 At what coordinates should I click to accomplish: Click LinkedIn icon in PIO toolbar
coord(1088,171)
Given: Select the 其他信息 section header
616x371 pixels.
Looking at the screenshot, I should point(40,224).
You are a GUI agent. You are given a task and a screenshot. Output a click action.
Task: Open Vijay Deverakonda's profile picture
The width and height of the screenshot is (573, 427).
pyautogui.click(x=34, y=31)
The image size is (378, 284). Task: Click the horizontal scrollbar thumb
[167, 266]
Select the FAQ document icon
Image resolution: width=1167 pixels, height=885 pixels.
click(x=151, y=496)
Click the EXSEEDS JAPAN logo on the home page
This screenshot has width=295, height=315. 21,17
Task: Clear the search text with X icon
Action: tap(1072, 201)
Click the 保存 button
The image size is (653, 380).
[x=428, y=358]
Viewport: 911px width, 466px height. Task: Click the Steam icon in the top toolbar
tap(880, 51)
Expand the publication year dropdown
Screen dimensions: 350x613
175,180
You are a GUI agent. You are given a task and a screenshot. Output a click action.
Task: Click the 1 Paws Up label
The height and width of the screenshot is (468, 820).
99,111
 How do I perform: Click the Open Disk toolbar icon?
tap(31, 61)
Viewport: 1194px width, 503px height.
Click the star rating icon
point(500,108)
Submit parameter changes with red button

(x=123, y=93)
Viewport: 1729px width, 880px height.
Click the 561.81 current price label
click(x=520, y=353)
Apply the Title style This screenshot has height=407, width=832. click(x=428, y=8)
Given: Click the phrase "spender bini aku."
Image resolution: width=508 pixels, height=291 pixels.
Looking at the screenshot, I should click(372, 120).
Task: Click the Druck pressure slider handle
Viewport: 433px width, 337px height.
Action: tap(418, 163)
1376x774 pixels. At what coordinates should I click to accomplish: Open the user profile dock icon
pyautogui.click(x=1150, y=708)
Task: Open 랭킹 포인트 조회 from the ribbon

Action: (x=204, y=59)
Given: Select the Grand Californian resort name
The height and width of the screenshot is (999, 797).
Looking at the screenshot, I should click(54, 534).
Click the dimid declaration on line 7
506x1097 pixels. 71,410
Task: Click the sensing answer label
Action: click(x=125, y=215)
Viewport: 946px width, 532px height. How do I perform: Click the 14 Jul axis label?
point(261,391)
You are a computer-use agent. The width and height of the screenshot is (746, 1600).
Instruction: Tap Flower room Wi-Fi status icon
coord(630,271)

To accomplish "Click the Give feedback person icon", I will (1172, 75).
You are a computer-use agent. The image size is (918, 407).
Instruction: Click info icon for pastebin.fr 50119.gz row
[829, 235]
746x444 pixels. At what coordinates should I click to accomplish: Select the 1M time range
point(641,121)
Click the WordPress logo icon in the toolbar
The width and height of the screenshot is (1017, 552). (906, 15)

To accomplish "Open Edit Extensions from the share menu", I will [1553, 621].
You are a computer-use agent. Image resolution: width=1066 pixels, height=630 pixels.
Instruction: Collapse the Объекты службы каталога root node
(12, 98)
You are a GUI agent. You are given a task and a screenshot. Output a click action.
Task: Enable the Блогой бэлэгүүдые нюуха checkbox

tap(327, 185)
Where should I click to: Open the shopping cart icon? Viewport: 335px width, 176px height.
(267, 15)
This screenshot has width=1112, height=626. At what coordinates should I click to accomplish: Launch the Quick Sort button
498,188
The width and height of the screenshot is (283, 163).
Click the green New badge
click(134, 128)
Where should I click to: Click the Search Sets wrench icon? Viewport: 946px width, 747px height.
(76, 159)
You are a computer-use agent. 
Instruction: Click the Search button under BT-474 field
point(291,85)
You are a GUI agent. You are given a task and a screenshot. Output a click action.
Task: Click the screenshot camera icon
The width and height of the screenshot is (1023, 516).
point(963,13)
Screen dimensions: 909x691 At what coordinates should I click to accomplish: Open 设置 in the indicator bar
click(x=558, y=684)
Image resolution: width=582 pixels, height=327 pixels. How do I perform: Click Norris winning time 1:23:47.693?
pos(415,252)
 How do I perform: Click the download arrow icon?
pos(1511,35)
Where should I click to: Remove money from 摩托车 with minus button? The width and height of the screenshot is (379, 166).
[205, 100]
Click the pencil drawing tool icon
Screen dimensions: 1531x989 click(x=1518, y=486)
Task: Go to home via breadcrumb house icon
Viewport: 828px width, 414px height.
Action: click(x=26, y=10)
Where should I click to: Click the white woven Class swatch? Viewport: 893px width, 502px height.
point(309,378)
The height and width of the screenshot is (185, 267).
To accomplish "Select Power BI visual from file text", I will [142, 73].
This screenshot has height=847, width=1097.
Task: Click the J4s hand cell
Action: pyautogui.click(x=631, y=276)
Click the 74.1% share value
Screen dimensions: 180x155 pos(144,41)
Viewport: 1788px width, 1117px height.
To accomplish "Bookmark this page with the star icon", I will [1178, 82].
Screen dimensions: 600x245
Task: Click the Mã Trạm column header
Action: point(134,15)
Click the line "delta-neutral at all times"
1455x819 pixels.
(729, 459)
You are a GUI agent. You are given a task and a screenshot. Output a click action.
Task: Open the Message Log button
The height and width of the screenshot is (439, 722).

Stated goal → Swap "Viewport" for "Display" everywhere it occurs in the records above, and give all the records again with nothing else changed.

Exercise answer →
 At what coordinates should I click to accomplish: Click LinkedIn icon in PIO toolbar
coord(1088,171)
Given: Select the 其他信息 section header
616x371 pixels.
Looking at the screenshot, I should point(40,224).
You are a GUI agent. You are given a task and a screenshot. Output a click action.
Task: Open Vijay Deverakonda's profile picture
The width and height of the screenshot is (573, 427).
pyautogui.click(x=34, y=31)
The image size is (378, 284). Task: Click the horizontal scrollbar thumb
[167, 266]
Select the FAQ document icon
Image resolution: width=1167 pixels, height=885 pixels.
click(x=151, y=496)
Click the EXSEEDS JAPAN logo on the home page
This screenshot has width=295, height=315. 21,17
Task: Clear the search text with X icon
Action: tap(1072, 201)
Click the 保存 button
The image size is (653, 380).
[x=428, y=358]
Display: 911px width, 466px height. Task: Click the Steam icon in the top toolbar
tap(880, 51)
Expand the publication year dropdown
Screen dimensions: 350x613
175,180
You are a GUI agent. You are given a task and a screenshot. Output a click action.
Task: Click the 1 Paws Up label
The height and width of the screenshot is (468, 820).
99,111
 How do I perform: Click the Open Disk toolbar icon?
tap(31, 61)
Display: 1194px width, 503px height.
Click the star rating icon
point(500,108)
Submit parameter changes with red button

(x=123, y=93)
Display: 1729px width, 880px height.
Click the 561.81 current price label
click(x=520, y=353)
Apply the Title style This screenshot has height=407, width=832. click(x=428, y=8)
Given: Click the phrase "spender bini aku."
Image resolution: width=508 pixels, height=291 pixels.
Looking at the screenshot, I should click(372, 120).
Task: Click the Druck pressure slider handle
Display: 433px width, 337px height.
Action: tap(418, 163)
1376x774 pixels. At what coordinates should I click to accomplish: Open the user profile dock icon
pyautogui.click(x=1150, y=708)
Task: Open 랭킹 포인트 조회 from the ribbon

Action: (x=204, y=59)
Given: Select the Grand Californian resort name
The height and width of the screenshot is (999, 797).
Looking at the screenshot, I should click(54, 534).
Click the dimid declaration on line 7
506x1097 pixels. 71,410
Task: Click the sensing answer label
Action: click(x=125, y=215)
Display: 946px width, 532px height. How do I perform: Click the 14 Jul axis label?
point(261,391)
You are a computer-use agent. The width and height of the screenshot is (746, 1600).
Instruction: Tap Flower room Wi-Fi status icon
coord(630,271)

To accomplish "Click the Give feedback person icon", I will (1172, 75).
You are a computer-use agent. The image size is (918, 407).
Instruction: Click info icon for pastebin.fr 50119.gz row
[829, 235]
746x444 pixels. At what coordinates should I click to accomplish: Select the 1M time range
point(641,121)
Click the WordPress logo icon in the toolbar
The width and height of the screenshot is (1017, 552). (906, 15)

To accomplish "Open Edit Extensions from the share menu", I will [1553, 621].
You are a computer-use agent. Image resolution: width=1066 pixels, height=630 pixels.
Instruction: Collapse the Объекты службы каталога root node
(12, 98)
You are a GUI agent. You are given a task and a screenshot. Output a click action.
Task: Enable the Блогой бэлэгүүдые нюуха checkbox

tap(327, 185)
Where should I click to: Open the shopping cart icon? Display: 335px width, 176px height.
(267, 15)
This screenshot has width=1112, height=626. At what coordinates should I click to accomplish: Launch the Quick Sort button
498,188
The width and height of the screenshot is (283, 163).
Click the green New badge
click(134, 128)
Where should I click to: Click the Search Sets wrench icon? Display: 946px width, 747px height.
(76, 159)
You are a computer-use agent. 
Instruction: Click the Search button under BT-474 field
point(291,85)
You are a GUI agent. You are given a task and a screenshot. Output a click action.
Task: Click the screenshot camera icon
The width and height of the screenshot is (1023, 516).
point(963,13)
Screen dimensions: 909x691 At what coordinates should I click to accomplish: Open 设置 in the indicator bar
click(x=558, y=684)
Image resolution: width=582 pixels, height=327 pixels. How do I perform: Click Norris winning time 1:23:47.693?
pos(415,252)
 How do I perform: Click the download arrow icon?
pos(1511,35)
Where should I click to: Remove money from 摩托车 with minus button? The width and height of the screenshot is (379, 166).
[205, 100]
Click the pencil drawing tool icon
Screen dimensions: 1531x989 click(x=1518, y=486)
Task: Go to home via breadcrumb house icon
Display: 828px width, 414px height.
Action: click(x=26, y=10)
Where should I click to: Click the white woven Class swatch? Display: 893px width, 502px height.
point(309,378)
The height and width of the screenshot is (185, 267).
To accomplish "Select Power BI visual from file text", I will [142, 73].
This screenshot has height=847, width=1097.
Task: Click the J4s hand cell
Action: pyautogui.click(x=631, y=276)
Click the 74.1% share value
Screen dimensions: 180x155 pos(144,41)
Display: 1788px width, 1117px height.
To accomplish "Bookmark this page with the star icon", I will [1178, 82].
Screen dimensions: 600x245
Task: Click the Mã Trạm column header
Action: point(134,15)
Click the line "delta-neutral at all times"
1455x819 pixels.
(729, 459)
You are a GUI agent. You are given a task and a screenshot. Output a click action.
Task: Open the Message Log button
The height and width of the screenshot is (439, 722).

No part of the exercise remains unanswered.